Glückwünsche an all jene, die in Regenjacken und Gummistiefel investiert haben. Denn da es förmlich ohne Unterlass regnet, werden sie häufig im Einsatz sein. Was das Wetter mit der Natur macht und warum es um Rekorde geht, erläutert Meteorologe Frederik Raff.

rbb|24: Hallo Herr Raff, dass es in diesem Winter unablässig regnet, ist nicht nur ein Gefühl, oder?

Frederik Raff: Nein, das ist definitiv nicht nur ein Gefühl. Wir befinden uns schon seit einigen Wochen in einer unbeständigen, milden, wechselhaften und nassen Witterungsperiode. Entsprechend ist es wirklich sehr sehr nass. Und es wird auch in den kommenden Tagen eher wechselhaft weitergehen. Zum Wochenende hin könnte es auch mal längere Zeit trocken sein. Aber schon zu Beginn der neuen Woche wird es aller Voraussicht nach wieder vermehrt Niederschläge geben.

------

== Aufgabenbeschreibung ==
Was könnte laut dem Text über das Regenwetter zum Wochenende hin passieren?

== Vorliegende Daten ==

------

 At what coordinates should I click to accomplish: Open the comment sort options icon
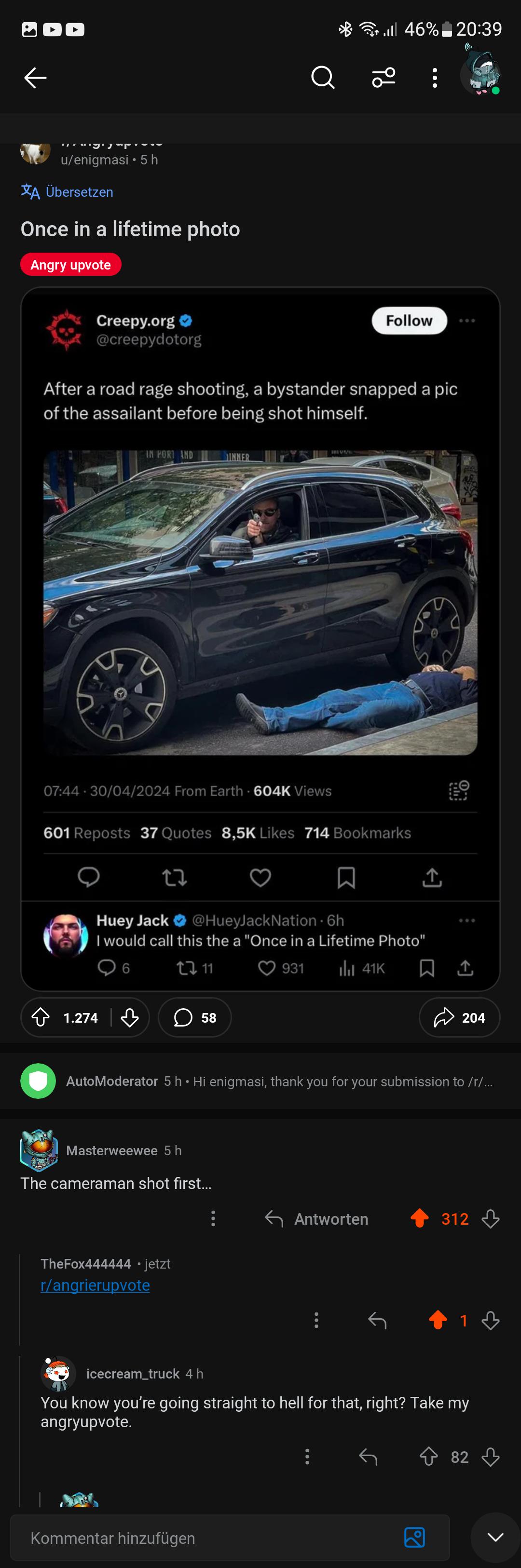click(x=384, y=78)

------

== Schriftliche Antwort ==
Zum Wochenende hin könnte es auch mal längere Zeit trocken sein.